Samenvatting
Liefdesverbindingen gebeuren aan ons. Zij zijn de dwarsliggers van de onverwachte sporen die ons leven leiden. En als de wegen van de geliefden dan onverhoopt toch uit elkaar gaan, vervolgens andere huwelijken worden aangegaan, oceanen ertussen gegooid, blijven verbindingen van eertijds ergens op een ongrijpbare plek voortleven. Al had je je ogen uit je hoofd gehuild, rouw kon de liefdesverbinding niet als rook in de lucht laten opgaan. Er is onuitwisbaar in je ziel en lichaam geschreven. Als een klimop geslingerd om een eik, onverbrekelijk deel van je. Hoe kun je die onverbrekelijkheid leven?

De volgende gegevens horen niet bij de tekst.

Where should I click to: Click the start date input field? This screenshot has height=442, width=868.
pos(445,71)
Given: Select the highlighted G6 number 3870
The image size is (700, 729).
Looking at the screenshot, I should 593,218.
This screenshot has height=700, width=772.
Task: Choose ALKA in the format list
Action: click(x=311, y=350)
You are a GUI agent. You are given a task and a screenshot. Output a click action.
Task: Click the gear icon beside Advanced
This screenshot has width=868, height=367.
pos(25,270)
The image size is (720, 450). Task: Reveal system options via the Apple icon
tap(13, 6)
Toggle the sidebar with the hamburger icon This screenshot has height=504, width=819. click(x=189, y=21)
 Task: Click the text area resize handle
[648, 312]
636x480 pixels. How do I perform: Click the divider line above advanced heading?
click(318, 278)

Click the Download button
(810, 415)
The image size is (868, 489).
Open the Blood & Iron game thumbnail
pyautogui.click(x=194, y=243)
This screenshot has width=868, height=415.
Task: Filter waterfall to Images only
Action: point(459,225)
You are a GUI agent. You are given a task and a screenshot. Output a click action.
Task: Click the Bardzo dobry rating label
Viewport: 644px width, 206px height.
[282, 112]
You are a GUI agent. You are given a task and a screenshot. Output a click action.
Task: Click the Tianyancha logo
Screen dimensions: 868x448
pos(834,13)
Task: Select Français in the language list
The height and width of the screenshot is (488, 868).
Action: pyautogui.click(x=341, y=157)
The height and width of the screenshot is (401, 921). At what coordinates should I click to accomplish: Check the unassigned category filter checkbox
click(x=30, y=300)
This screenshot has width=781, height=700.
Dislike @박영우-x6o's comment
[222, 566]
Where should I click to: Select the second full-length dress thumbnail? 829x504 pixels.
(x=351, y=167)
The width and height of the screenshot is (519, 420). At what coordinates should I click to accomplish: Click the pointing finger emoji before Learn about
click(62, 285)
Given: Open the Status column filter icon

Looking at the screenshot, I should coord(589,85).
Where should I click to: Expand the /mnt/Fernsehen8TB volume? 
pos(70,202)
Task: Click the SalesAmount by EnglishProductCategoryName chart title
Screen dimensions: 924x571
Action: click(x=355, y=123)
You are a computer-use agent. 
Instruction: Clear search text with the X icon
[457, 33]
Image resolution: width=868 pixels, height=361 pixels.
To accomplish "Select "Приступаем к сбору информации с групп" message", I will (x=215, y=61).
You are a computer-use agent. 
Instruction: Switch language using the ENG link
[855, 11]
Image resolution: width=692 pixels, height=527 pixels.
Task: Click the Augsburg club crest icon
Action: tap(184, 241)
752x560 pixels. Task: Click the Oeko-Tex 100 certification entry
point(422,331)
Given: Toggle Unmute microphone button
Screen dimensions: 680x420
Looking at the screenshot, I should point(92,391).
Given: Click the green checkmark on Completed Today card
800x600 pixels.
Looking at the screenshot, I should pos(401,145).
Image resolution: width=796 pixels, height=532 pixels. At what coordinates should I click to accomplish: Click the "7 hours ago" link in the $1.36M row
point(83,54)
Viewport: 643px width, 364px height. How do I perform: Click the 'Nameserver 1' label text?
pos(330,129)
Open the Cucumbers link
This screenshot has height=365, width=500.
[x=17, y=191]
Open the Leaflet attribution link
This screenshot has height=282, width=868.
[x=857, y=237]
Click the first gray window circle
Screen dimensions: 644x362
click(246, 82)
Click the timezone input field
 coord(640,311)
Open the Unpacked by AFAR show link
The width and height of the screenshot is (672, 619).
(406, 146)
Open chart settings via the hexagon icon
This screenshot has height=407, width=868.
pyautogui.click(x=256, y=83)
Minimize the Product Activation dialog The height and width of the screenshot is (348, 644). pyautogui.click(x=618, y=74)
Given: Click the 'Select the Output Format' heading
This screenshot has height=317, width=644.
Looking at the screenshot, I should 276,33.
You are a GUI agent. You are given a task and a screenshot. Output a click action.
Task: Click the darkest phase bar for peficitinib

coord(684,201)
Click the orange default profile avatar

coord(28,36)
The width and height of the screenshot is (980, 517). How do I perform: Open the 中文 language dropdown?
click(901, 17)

In een filosofisch persoonlijke verkenningstocht door crises, verdriet, worstelingen en hechting heen, verkent dit boek mede aan de hand van romans als Stoner (Williams), Liefde in tijden van cholera (Márquez), Geheel de uwe (Palmen) en Kaddisj voor een ongeboren kind (Kertész) het wildleven dat het weefsel van ons liefdesleven is. Het is een ode aan het vermogen ons, soms tegen wil en dank, diepgaand en levenslang te verbinden, ontrukt aan tijd en ruimte. Welja, aan de liefde dus.